More cells = more movement
New research from the Queensland University of Technology (QUT) has revealed that cell movement actually increases when there are more cells around, contrary to what scientists have always believed.
The motivation for the study, published in the Journal of the Royal Society Interface, was to test some new mathematical models the QUT team had recently developed — models which were ideally suited to explore cell biology experiments. Such experiments are commonly used as screening tools to understand potential drug treatments, or different physical treatments like different surface coatings.
The team used advanced mathematical modelling and statistical analysis on a common experiment used by biologists known as a scratch assay. Cells (in this case, prostate cancer cells) are placed in a well, and then a scratch is made to create a large vacant region that separates the cells. Scientists then observe how the cell population grows and cells move to fill up that space.
Typical experimental protocols do not vary the initial cell density, or the initial number of cells that are used. Alex Browning, a PhD student at QUT and lead author of the study, wanted to change this.

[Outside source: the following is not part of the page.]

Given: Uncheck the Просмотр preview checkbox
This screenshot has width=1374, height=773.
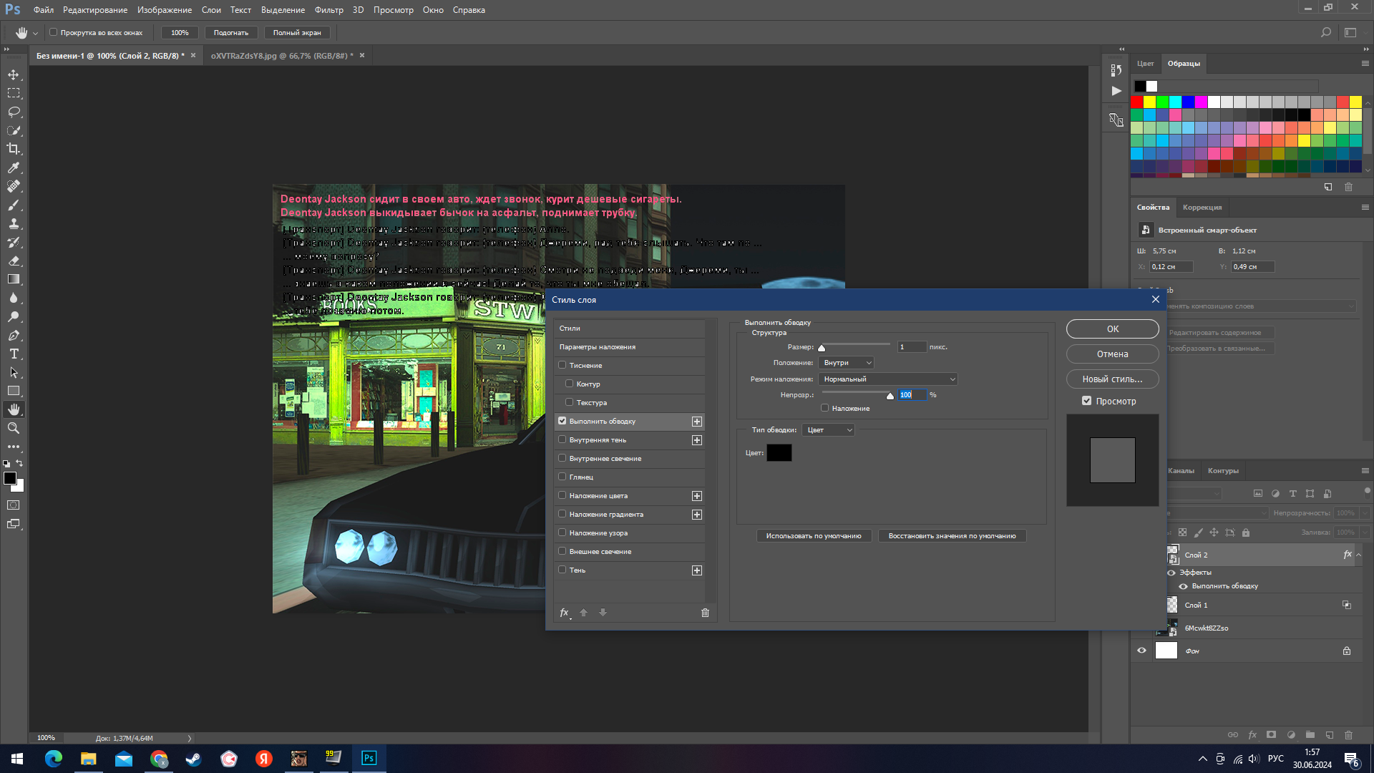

“We wanted to explore how cell density affected the dynamics of the experiment by quantifying this,” Browning said. “Our mathematical and statistical methods allowed us to identify the nature of cell-to-cell interactions in the experiments that might lead to density-dependent behaviour.”
Cell biologists and mathematicians have always assumed that cell movement, or motility, is independent of density and not affected by cell-to-cell interactions. As noted by QUT Professor Matthew Simpson, who supervised the project, “Scientists in the past have thought of cells like people. The more space you’ve got, the easier it is to move. Turns out, it is more complicated than that.”

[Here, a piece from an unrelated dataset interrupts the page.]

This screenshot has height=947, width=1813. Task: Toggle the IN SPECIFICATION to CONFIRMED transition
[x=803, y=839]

“Our results showed the opposite of what has always been assumed,” Browning added. “It turns out, a higher density environment where there are more cell-to-cell interactions actually increased cell movement.
“We were quite surprised.”
QUT mathematical biologist Dr Wang Jin, who co-authored the study, said the results were significant.
“Biologists do all sorts of in vitro experiments, where they grow cells in the lab, but there is no standard protocol that tells them how many cells they should put into the well to run their experiment,” Dr Jin said. “Our results show that it matters how many cells they use.”
Prof Simpson said the results also have implications for mathematicians, noting, “People often don’t change things. The simplest thing we have done here is to change the initial number of cells.
“By changing some of the most fundamental features of these experiments, which is so basic that no-one ever questions, we actually learn an awful lot.”